Still no sign of Texas father, husband
The family of a hiker missing in Mesa Verde National Park since June 9 is urging park rangers to continue search efforts and keep his picture out there.
Mitchell Dale Stehling, 51, disappeared after telling his wife and mother he was going for a hike to the Spruce Tree House ruin, accessible by a steep ¼-mile paved trail.
When he had not returned two hours later, a two-week intensive search began that at its peak included 60 searchers, two dog teams, helicopter surveillance, and rope teams rappeling off cliffs in the Chapin Mesa area.
But not one physical clue has been found related to Stehling, who left with no water on a sweltering day that reached over 100 degrees.
The hike was supposed to be short, but he ended up on a longer, more remote trail.
Relatives from Goliad, Texas, and elsewhere, have been persistently looking for their loved one in the rugged, steep terrain of the park, but to no avail.
Park officials have scaled down the search, and say they will continue their efforts with regular ranger patrols.
Denean Stehling, Dale's wife of 33 years, recently returned to the area and has been meeting with park officials.

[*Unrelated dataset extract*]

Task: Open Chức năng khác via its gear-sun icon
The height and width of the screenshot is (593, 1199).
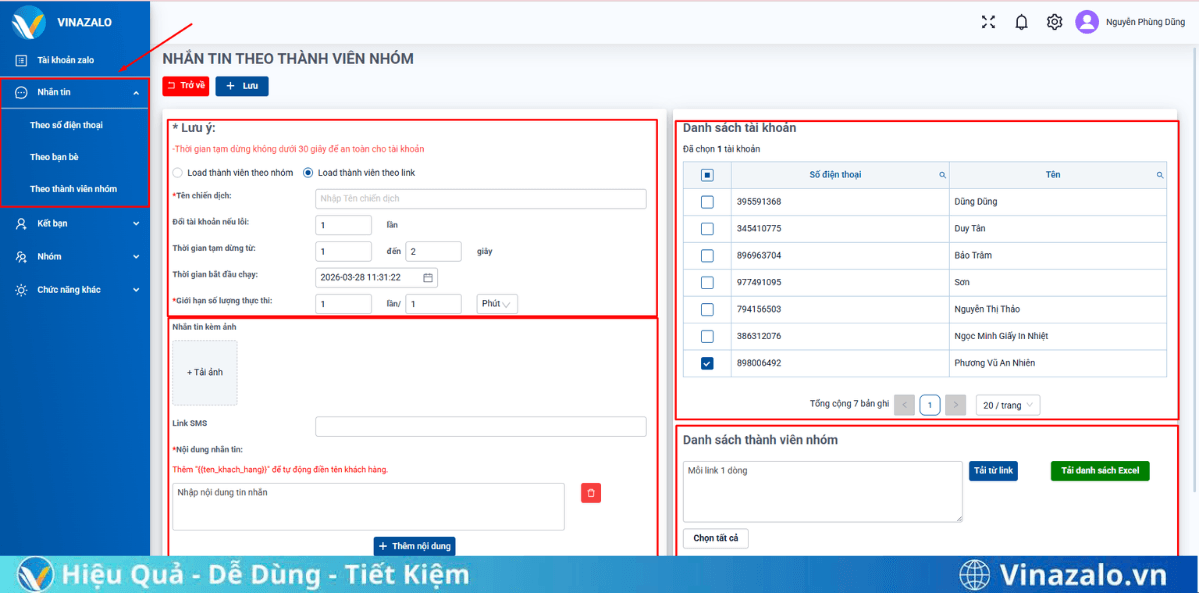Action: [22, 290]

She is encouraging them to inform park visitors of her missing husband.
Fliers with his picture and other details had been removed at one location, she said, but have been put back up, according to park officials.
"My main concern is to keep up the attention on finding Dale, to keep his picture out there and in the media," Mrs. Stehling said in an interview Sunday in Cortez. "It's been four weeks and is devastating for everyone, especially his children. God knows where is. If he is dead, we want to find the body and have some closure."
The Stehlings and their relatives were on an "adult-only" 21 day vacation visiting national parks, she said. The Mesa Verde trip was the fourth day, and they had visited Four Corners National Monument the day before.
"It was my first time to Colorado. Next we planned to go to Arches, then Glacier ... " Denean trailed off, distraught.
She recalled that after watching the park video late in the afternoon, her husband decided to explore the Spruce Tree House ruin, visible from the museum above.
"I snapped his picture and said, 'I'll see you in a little while.' That was the last I saw him," she said.
Searchers soon learned that Stehling had veered off onto the Petroglyph Point trail.
The 2.5-mile backcountry loop trail follows a cliff base before ascending to the mesa via a series of steep, switchbacking sections with steps cut into the rock.
An unidentified family saw Dale twice that day on the trail and spoke to him.
"They saw him resting under an alcove and he asked them how far the panel was," Denean said. "Then they saw him at the panel, and he left and they stayed. They did not see him again."
The family figured he had continued up and around when they did not see him again, and they contacted rangers when they heard he was missing.
The petroglyph panel is approximately at the two-mile mark, reached by hikers after a winding, up-and-down trail on an uneven rock surface.
"They said he seemed fine, and I know Dale would have wanted to try and make it to the panel," his wife said. "He has to take a lot of breaks, but is the type of guy who is motivated to keep pushing a little further. He does not take crazy risks, though."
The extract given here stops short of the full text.